The hospital's director of orthopaedic trauma, Bruce Twaddle, who did the study, said the trend was that the more acute the fracture, the less likely the patient was to receive surgery within the guidelines.
"Disappointingly, although we made improvement in some areas after the initial report, we are still failing to reach recommended guidelines in all but the least acute cases."
He said yesterday that the legs of patients with broken ankles who had to wait too long for an operation could swell, meaning they had to stay in hospital waiting for the swelling to go down before they could have surgery.
They were in danger of developing a blood clot, which could need drug treatment.
Mr Twaddle is worried that the new Auckland City Hospital will perpetuate the shortage of beds.
Last August, after Mr Twaddle presented the findings of his initial study to the hospital, it responded with a plan to delay non-urgent surgery for other patients during "spikes" of high numbers of acute orthopaedic cases.

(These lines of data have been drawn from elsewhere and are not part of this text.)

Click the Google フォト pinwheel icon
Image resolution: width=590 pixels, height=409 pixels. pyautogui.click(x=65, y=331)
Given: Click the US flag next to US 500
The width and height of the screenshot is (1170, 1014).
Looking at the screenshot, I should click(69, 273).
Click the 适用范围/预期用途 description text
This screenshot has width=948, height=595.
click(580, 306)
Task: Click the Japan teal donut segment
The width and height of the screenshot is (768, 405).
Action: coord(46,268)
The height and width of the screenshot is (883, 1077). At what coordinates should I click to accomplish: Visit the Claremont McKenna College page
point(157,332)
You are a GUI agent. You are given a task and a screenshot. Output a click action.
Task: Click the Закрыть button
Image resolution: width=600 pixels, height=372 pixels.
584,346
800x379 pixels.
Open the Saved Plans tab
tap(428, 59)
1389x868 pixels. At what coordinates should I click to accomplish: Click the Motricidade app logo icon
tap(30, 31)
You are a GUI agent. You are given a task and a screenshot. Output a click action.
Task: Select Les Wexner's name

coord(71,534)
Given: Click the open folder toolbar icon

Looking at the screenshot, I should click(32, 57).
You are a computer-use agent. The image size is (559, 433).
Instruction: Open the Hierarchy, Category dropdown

Mr Twaddle said the only way to deal with the delays was to pay for the staff needed to allow theatres to operate beyond the current 10pm limit applied to all but life-or-limb-threatening cases.
But he acknowledged this was unlikely to happen because of the Auckland District Health Board's $55 million deficit.
His study shows that 24 per cent of patients with compound fractures, 43 per cent of those with fractured necks of the thigh bone, 7 per cent with fractured shinbones and 35 per cent with fractured ankles had to wait beyond the recommended time for surgery in the second six months.
Other studies have found that delaying surgery beyond the second day in hospital in such cases is associated with an increased death rate.
The hospital's general manager, Meng Cheong, said: "We have done everything we can within our current resourcing to make sure there are no clinically unacceptable delays."
He forecasts improvements when the hospital shifts next door to the new Auckland City Hospital in October - which will increase the health board's number of operating theatres by four - and when North Shore Hospital begins treating acute, as well as non-urgent, orthopaedic patients.
North Shore Hospital wants this to happen in November next year, but the Auckland board wants to advance the change-over date to this October.
Waiting for surgery
* Treatment for broken bones at Auckland Hospital is still falling short of guidelines.
* Among one group of patients, 46 per cent waited up to four days for surgery.
* They should have been treated when admitted.